CakNun.com

Penjaga Nilai Utusan Tuhan

Agus Sukoco
Waktu baca ± 7 menit

Setiap zaman memiliki tantangan dan persoalannya sendiri. Secara esensial, tantangan yang dihadapi oleh setiap ‘episode’ sejarah adalah keruntuhan moral yang berdampak menciptakan serentetan persoalan berikutnya, yaitu rusaknya tatanan hidup, ambruknya mental kebudayaan dan  lahirnya ketidak-adilan sosial. Itulah sebabnya, Tuhan senantiasa mengutus ‘penjaga nilai’ untuk mengawal perjalanan kebudayaan ummat manusia. Penjaga nilai tersebut di era Muhammad dan sebelumnya disebut nabi dan rasul.

Sejak berakhirnya kerasulan dan kenabian Muhammad SAW, penjaga nilai tidak lagi disebut rasul atau nabi. Tetapi bukan berarti era pasca Muhammad sudah tidak ada lagi orang yang secara khusus ditugasi Tuhan untuk mengawal perilaku sejarah manusia. Apapun sebutan untuk petugas Tuhan itu menjadi tidak penting, yang harus diimani bersama adalah bahwa pasti Tuhan tidak akan membiarkan zaman berjalan tanpa pengawalan.

Persoalan muncul dan menjadi error dalam sebuah tatanan hidup bersama, sesungguhnya disebabkan karena ‘inkonsistensi’ manusia dalam menjaga kedaulatan akal sehat. Karena akal yang sehat adalah alat utama manusia untuk menentukan pilihan yang tepat dalam mengambil setiap keputusan-keputusan sejarahnya.

Manusia menjadi berbeda dengan hewan itu karena ‘potensialitas’ akalnya. Perilaku manusia dan hewan memiliki perbedaan yang mendasar. Watak dan tradisi hewan adalah berebut, karena nafsu bekerja tanpa ‘dimanajeri’ oleh fungsi akal. Sementara kecenderungan manusia adalah berbagi. Jadi, ketika yang dominan dari atmosfer sejarah manusia adalah suasana ‘rebutan’, itu tanda manusia sudah kehilangan martabat kemanusiaannya. Tatanan yang mempeluangi ummat manusia berperilaku berebut adalah tatanan yang mengingkari akal sehat.

Dalam kondisi ingkar semacam itu, efek yang terjadi adalah lahirnya ketidakadilan, keserakahan, dan sikap saling mengalahkan satu sama lain. Pemandangan saling adu jodos dan saling meniadakan di berbagai konteks sosial, level masyarakat, dan segmen kebudayaan begitu gamblang terlihat dewasa ini. Sejarah sedang bergerak seperti tanpa pengemudi. Lalu di manakah utusan Tuhan yang ditugaskan untuk mengawal harmoni kehidupan manusia itu sekarang berada?
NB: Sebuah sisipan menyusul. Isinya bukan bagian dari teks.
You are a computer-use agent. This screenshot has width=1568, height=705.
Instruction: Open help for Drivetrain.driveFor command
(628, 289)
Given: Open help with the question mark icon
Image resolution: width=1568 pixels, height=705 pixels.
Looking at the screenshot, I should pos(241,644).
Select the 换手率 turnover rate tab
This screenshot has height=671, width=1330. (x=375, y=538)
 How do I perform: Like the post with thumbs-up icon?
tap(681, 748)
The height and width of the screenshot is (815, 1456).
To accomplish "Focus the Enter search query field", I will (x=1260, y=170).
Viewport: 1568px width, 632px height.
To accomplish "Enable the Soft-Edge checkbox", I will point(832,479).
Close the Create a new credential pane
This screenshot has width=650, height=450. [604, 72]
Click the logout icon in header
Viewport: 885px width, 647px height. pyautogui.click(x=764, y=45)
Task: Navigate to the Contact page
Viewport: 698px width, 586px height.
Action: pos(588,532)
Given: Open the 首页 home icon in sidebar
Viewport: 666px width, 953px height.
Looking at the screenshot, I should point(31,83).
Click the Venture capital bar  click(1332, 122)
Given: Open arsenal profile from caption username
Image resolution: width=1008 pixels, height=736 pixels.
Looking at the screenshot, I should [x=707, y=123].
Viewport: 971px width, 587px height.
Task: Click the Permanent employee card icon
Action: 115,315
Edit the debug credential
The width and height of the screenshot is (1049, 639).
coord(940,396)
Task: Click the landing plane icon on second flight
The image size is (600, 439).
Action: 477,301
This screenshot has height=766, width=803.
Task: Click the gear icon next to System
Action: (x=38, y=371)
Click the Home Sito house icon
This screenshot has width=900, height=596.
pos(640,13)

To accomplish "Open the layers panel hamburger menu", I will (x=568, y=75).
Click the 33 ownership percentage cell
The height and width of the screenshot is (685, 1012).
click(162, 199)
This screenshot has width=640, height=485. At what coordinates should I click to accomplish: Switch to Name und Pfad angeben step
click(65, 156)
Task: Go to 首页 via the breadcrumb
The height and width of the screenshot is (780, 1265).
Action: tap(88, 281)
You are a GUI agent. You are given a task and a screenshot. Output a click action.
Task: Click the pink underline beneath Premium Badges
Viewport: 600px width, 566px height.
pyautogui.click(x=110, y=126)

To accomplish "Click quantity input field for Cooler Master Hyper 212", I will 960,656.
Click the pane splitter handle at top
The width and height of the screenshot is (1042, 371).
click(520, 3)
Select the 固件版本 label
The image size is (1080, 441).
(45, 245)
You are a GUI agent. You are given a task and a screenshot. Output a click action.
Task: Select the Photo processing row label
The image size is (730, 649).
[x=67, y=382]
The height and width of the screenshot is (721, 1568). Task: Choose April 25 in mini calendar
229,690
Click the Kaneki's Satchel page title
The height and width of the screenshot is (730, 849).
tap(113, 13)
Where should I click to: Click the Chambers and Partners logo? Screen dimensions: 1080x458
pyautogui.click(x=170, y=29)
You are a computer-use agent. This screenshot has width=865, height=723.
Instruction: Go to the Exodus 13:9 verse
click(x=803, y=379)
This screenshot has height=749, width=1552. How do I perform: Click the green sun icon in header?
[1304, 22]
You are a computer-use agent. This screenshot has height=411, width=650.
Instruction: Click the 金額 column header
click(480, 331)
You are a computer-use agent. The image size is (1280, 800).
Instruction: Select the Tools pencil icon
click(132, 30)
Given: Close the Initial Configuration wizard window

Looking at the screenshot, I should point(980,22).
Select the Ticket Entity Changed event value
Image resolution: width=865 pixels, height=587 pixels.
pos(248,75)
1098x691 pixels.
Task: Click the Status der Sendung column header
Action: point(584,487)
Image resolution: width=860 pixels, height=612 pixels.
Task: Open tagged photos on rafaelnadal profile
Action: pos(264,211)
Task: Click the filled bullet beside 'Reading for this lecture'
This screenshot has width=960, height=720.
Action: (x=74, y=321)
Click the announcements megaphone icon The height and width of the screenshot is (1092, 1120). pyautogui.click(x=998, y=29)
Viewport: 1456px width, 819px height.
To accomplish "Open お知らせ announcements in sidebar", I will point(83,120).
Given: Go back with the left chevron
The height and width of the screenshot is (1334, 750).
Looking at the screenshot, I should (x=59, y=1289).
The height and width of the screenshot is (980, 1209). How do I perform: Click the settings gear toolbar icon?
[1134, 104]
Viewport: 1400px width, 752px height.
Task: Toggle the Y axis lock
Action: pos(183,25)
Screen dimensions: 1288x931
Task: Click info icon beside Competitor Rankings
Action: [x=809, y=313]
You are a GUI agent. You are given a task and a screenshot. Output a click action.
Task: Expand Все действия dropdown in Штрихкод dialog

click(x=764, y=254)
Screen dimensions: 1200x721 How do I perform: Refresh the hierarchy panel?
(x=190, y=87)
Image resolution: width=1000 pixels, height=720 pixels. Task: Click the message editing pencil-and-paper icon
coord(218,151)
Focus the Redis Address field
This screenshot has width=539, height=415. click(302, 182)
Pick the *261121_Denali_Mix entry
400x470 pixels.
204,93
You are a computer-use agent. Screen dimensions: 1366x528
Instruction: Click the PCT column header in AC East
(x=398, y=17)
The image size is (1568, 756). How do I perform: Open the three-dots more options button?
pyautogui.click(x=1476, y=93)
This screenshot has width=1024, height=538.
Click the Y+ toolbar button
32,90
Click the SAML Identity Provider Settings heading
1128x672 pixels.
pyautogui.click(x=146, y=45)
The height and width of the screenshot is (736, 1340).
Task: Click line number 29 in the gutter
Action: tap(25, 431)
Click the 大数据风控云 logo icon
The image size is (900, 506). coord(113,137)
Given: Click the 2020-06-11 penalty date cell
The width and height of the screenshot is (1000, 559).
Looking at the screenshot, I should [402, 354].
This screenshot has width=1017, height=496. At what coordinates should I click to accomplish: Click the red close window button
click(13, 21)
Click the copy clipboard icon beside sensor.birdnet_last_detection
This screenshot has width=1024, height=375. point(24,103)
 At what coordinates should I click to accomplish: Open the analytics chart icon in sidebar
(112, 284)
Kerinduan akan kehadiran penjaga nilai tersebut kemudian melahirkan harapan yang secara ‘imajiner’ diistilahkan dalam kebudayaan Jawa sebagai ‘satria piningit’ atau ‘satria pinandita sinisihan wahyu’. Ini menjadi rumit untuk dicarikan formula dan metode indentifikasinya. Sebuah kerinduan yang terus membentur kabut keremangan yang makin hari menjadi kian gulita.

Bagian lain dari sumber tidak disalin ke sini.